Para estudiar delfines, hay que reconocer a los individuos, a través de la fotoidentificación de su aleta dorsal, la que más se ve en superficie. Allí analizan su marcas distintivas, hechas entre ellos mismos o por redes de pesca, cabos sueltos o hélices. “Así hemos identificado 60 individuos y sabemos sus historias de vida, sin seguirlos”, explica la bióloga, como si hay una hembra con cría.
Christie ha visto escenas imborrables. Los delfines duermen con la mitad del cerebro activa para subir a respirar. Son sueños de minutos. “Cuando descansan, lo hacen flotando y, si los ves de lejos, parecen un tronco”, describe. “Es súper bacán escucharlos respirar durmiendo, más lento, suavecito”. En grupos, de dos o tres, no más. “Es genial verlos en su comportamiento natural”.
Peligros bajo el agua
Para la bióloga, la timidez que caracteriza a esta especie es su manera de protegerse. Piensa que en zonas más solitarias tendrían un comportamiento más similar a otros cetáceos. Por el momento, “hay muy poca información de delfín chileno”, admite. Y buena parte de lo que se sabe es por el estudio de dos décadas en Chiloé, donde hay mucho tráfico de embarcaciones pequeñas turísticas, pescadores y salmoneras.

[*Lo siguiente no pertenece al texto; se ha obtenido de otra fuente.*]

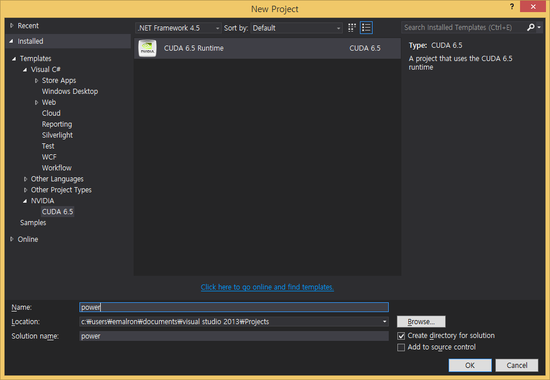The width and height of the screenshot is (550, 380).
Task: Open the .NET Framework 4.5 dropdown
Action: [178, 28]
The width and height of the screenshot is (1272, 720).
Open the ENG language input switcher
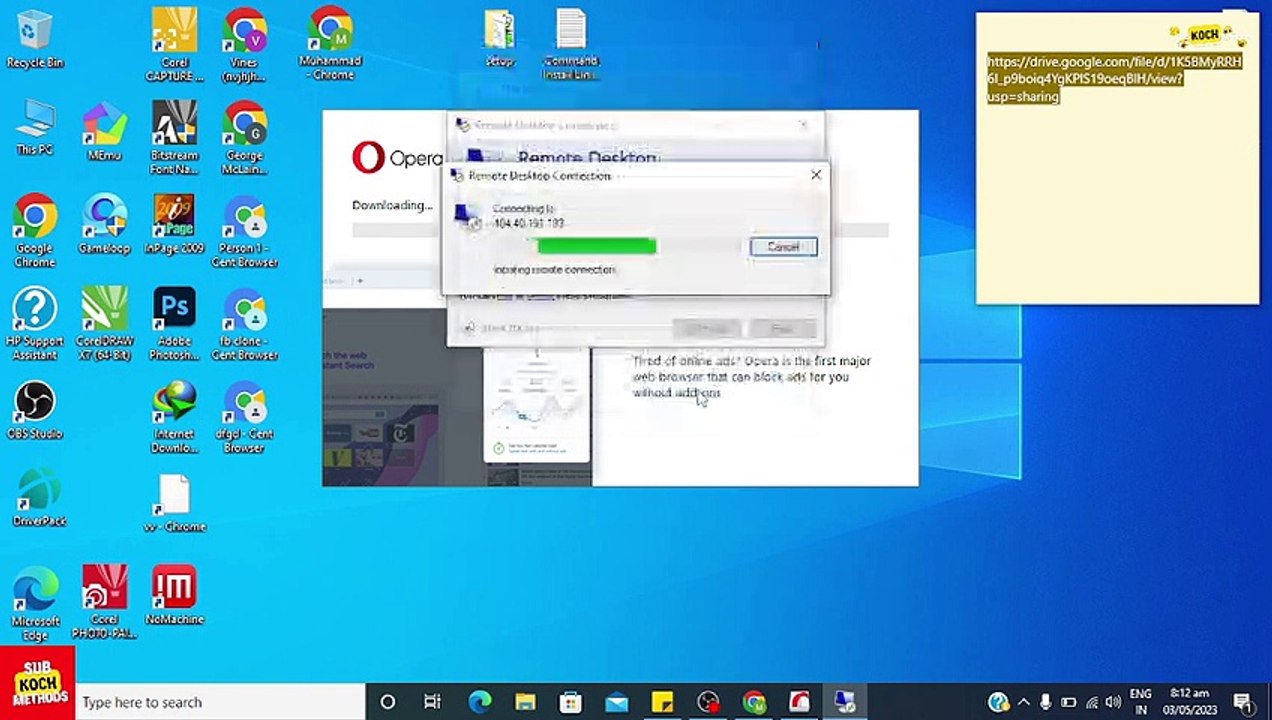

El género Cephalorhynchus, al que pertenece, lo componen cuatro especies que viven principalmente en Argentina, Namibia y Nueva Zelanda. Son similares: poblaciones chicas, elusivas y costeras. “Pero si uno compara todas las estimaciones de sus primos, este tiene densidades mucho más bajas”, destaca Bedriñana. Al preferir zonas bien protegidas, advierte, su hábitat coincide con actividades como la salmonicultura y la mitilicultura: “Sobre todo en Chiloé, están entre medio de un montón de cuerdas, basura y tráfico marítimo asociado a la acuicultura”, describe, y las empresas del salmón “son por lejos la flota más abundante en la Patagonia norte”.

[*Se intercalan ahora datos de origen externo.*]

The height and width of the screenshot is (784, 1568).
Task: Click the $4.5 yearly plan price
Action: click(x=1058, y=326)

El veterinario Cayetano Espinosa, académico de la Universidad Andrés Bello y coordinador científico de Yaqu Pacha Chile, el centro a cargo del estudio en Chiloé, advierte de otros “estresores que no necesariamente son letales” y que son difíciles de evaluar, pero que hacen que estas poblaciones sean pequeñas, como la contaminación acústica y química. “Hay condiciones del agua que son más anóxicas, mayor materia orgánica y menor oxígeno, y predisponen a condiciones no óptimas que favorecen el crecimiento de bacterias y microalgas”, advierte. Esto, por ejemplo, afecta su piel y sistema inmune.
Las altas temperaturas del agua, influidas por el cambio climático, es otro factor preocupante. Sólo un par de grados extra “cambia muchísimo las condiciones del agua”, advierte Espinosa. Afecta, por ejemplo, “en la tasa de reproducción de las algas, cantidad de oxígeno y el alimento para los delfines”. “Todo lo que repercute en la dieta afectará su salud”, apunta.

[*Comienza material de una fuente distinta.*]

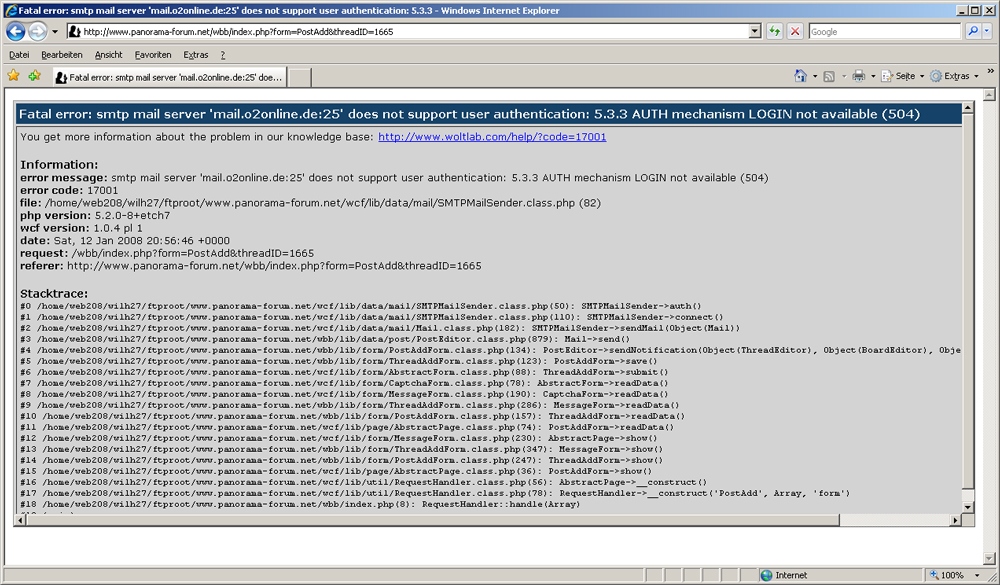This screenshot has width=1000, height=585.
Task: Expand the address bar URL dropdown
Action: click(x=755, y=32)
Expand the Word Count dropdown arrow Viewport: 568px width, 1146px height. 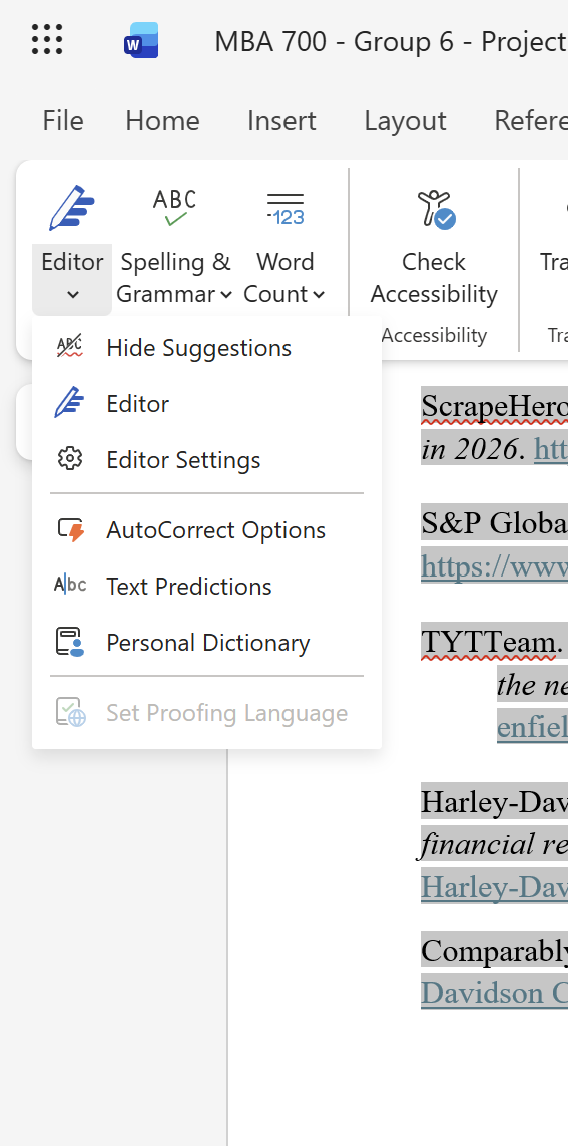point(319,295)
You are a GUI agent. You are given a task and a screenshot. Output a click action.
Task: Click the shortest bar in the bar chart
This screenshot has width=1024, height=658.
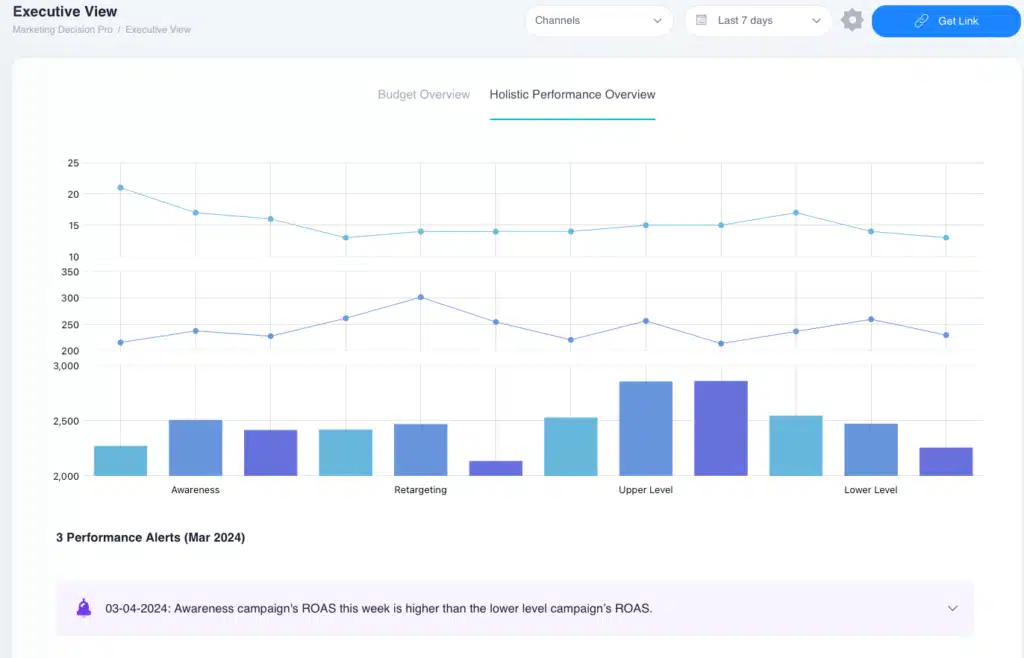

El trabajo de los investigadores de Yaqu Pacha es conocer la percepción de la gente que convive con este delfín. Y varía bastante. En poblados como Queilen, una isla chilota, lo conocen, diferencian de otras especies y lo protegen, estando muy asociados al turismo. En cambio, en lugares como Queule, más enfocados en otros rubros, “tienden a ser menos cuidadosos y no valorarlo”. Hay partes en que aún se los usa como carnada para centollas, como en 1980. E incluso hay personas que se los comen, sin ser lo común.
Christie reconoce que los celulares y las redes sociales han ayudado a que los cetáceos se conozcan más en Chile. Dice que la gente ya no se extraña tanto de escuchar que en las costas chilenas hay ballenas azules u orcas. Pero ella sigue con su cruzada de popularizar el delfín chileno y sueña con que, algún día, llegue a ser la imagen de un billete. “Sería súper interesante mostrarlo en un símbolo más común y nacional”, dice. Ahora estudia un doctorado de comunicación, enfocado en la educación marina: “Es importante incentivar esta conexión con la naturaleza y el mar, que muchas veces da miedo o es ajeno”, porque bajo el agua se esconde una vida infinita.